Top of Provided records

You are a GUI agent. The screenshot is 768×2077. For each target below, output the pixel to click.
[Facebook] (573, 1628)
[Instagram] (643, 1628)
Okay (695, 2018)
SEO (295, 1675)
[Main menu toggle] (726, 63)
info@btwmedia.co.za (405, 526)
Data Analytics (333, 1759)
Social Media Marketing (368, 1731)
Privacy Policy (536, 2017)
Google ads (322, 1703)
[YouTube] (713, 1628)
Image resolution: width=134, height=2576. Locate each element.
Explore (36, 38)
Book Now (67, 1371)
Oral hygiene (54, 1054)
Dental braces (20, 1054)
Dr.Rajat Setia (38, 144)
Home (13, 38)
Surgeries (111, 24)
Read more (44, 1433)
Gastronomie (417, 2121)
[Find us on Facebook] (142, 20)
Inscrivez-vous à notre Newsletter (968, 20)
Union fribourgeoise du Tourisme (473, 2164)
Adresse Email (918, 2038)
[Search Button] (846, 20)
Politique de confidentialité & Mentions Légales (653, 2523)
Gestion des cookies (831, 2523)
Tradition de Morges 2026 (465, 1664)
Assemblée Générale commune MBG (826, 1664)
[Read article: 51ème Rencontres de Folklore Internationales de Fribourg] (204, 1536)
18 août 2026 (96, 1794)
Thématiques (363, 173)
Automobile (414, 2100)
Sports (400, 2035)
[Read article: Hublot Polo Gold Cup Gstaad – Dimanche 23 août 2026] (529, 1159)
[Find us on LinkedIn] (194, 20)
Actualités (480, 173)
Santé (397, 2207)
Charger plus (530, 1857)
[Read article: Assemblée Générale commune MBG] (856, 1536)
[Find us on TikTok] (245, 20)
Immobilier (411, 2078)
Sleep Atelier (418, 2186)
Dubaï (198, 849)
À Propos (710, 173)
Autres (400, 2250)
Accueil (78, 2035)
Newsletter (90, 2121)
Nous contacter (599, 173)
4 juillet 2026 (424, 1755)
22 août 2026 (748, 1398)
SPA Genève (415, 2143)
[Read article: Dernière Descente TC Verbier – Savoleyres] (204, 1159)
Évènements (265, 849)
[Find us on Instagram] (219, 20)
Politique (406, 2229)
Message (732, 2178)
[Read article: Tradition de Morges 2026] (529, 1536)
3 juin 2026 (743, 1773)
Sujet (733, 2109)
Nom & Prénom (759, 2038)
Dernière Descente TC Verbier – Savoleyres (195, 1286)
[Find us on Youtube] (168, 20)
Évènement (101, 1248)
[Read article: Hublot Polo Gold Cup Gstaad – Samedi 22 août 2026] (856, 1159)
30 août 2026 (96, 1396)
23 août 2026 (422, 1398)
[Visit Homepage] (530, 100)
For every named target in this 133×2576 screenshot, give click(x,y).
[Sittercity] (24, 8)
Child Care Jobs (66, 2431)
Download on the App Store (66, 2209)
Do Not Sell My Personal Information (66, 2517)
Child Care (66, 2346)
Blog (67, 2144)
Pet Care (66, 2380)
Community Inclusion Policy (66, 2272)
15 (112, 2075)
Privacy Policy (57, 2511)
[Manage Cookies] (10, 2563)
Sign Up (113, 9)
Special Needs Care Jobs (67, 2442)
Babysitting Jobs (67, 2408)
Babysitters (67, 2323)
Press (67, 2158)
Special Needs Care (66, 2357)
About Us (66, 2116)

Bottom of Provided records

Task prompt> The answer must consist of each line in the entries above that includes "Special".

Finished exercise>
Special Needs Care Jobs (67, 2442)
Special Needs Care (66, 2357)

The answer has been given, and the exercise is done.